• **TASKS AND EXERCISES**:
1) Decide whether each statement agrees with the Mombasa diary entry. Answer yes or no, and quote the deciding words of the text. (a) The Sound and Light show came before the meal in the courtyard. (b) The coach for the tour arrived late. (c) English Point is now the site of a hospital.
2) Update the Mombasa diary entry below. Write out everything from "This was actually" down to "to the town." again, with "high points" replaced by "highlights".

• **EXTRACT**:
================================
Day
13 Saturday 25th November 2001
 | | Local fishermen |
Our penultimate day at the hotel began as the rest with breakfast and then relaxation by the pool. While on our balcony we hand fed some of the Verat Monkeys with fruit, we probably shouldn't have but couldn't resist it.
More relaxation after lunch and then prepared ourselves for our tour of Mombasa Old Town and Fort Jesus by Night. The coach arrived (early and although we arrived 10 minutes early it had been there for a while) and we arrived at a building on the mainland some 20 minutes later. This was rather puzzling to us as Mombasa is an island, and we weren't on it. All became clear as we boarded a boat, much to Lisa's horror. Thoughts of Lisa spending the next hour hanging over the side of the boat losing her lunch did run through my mind, but fortunately, the offered us snacks on the Dhow and she survived the boat trip with little upset. Entertainment was provided by a trio of musicians ho sang the songs we had now come to know quite well, the Jambo Song, the Shuffle song and annoyingly, the Lion Sleeps Tonight.
 | | Fort Jesus by night |
As dusk fell we were sailed passed Mombasa old town and I spoke to one of the guides who pointed out some of the landmarks, including English Point, where the English used to congregate while the island was under British rule. That point is now the site of a Marine Biology Research Centre. I was shown the hospital and finally Fort Jesus came into view. It looked rather impressive from the boat standing proud, high above the waves. We docked at a port in the old town and walked up through the narrow streets until we arrived at Fort Jesus.
I wasn't quite prepared for what we saw and Lisa commented that it all looked very intimidating. Standing at the entrance, which was only lit by flaming torches, were people dressed as the portuguese and local people would have been dressed 400 years ago. Some of these people were holding flaming torches. From inside the fort, appropriate music was being played and it all added to the atmosphere. Everyone went quite quiet and stood still, not knowing whether to enter the fort or not. When we had plucked up the courage to move on we enterd the fort and found it lit mainly by flaming torches. We were shown to a seat in front of some old fort buildings and a Sound and Light show was presented to us, which told the story of the fort, how it came to be built by the Portugese and what has happened there in the 400 years since.
 | | All lit by flaming torches |
We were then shown to a table in the open courtyard of the fort where we ate yet another splendid meal, lit again mainly by candlelight and flaming torches. Lisa described it as romantic. I described as atmospheric, because I'm a man and romance is for sissies!
Following the meal we were met outside the fort by a coach and we headed back to our hotel, driving through the middle of a very busy Mombasa. We were informed that the town, although busy, was not usually this busy of an evening but we were in the middle of the Islamic festival of Ramadan, so the local Islamic community (of which they are the majority) were out grabbing a bite to eat.
This was actually one of the high points of our trip, not that there were any low points and worth it for the meal alone. A definite must for any visitor to the town.
Arriving back at Voyager Beach, we met up with Gwin and Mark in the bar before heading back to our room for a well earned sleep.
================================
• **DATA SHOWN**:

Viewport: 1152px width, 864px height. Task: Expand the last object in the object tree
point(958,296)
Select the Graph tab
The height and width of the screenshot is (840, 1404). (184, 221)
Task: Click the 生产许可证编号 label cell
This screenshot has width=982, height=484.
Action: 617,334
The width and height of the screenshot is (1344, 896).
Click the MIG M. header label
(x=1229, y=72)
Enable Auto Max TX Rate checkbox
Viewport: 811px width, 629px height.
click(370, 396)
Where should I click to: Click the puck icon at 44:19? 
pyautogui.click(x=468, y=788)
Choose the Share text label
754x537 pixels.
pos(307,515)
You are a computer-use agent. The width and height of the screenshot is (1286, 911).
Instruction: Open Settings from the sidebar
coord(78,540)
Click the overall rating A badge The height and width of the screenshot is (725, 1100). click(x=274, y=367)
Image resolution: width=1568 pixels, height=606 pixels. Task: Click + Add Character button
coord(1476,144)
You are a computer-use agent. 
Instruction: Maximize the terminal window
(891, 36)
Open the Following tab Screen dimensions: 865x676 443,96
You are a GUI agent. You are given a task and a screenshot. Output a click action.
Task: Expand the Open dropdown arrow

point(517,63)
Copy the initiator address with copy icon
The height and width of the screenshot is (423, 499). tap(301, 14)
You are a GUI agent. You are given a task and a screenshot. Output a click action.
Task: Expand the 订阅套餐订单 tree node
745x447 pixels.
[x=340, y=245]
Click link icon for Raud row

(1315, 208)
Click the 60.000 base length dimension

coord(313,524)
================================
• **RESULTS BY TASK**:
1)
(a) Yes: "a Sound and Light show was presented to us" comes before "We were then shown to a table in the open courtyard of the fort where we ate yet another splendid meal".
(b) No: "The coach arrived (early and although we arrived 10 minutes early it had been there for a while)".
(c) No: "That point is now the site of a Marine Biology Research Centre."

2)
This was actually one of the highlights of our trip, not that there were any low points and worth it for the meal alone. A definite must for any visitor to the town.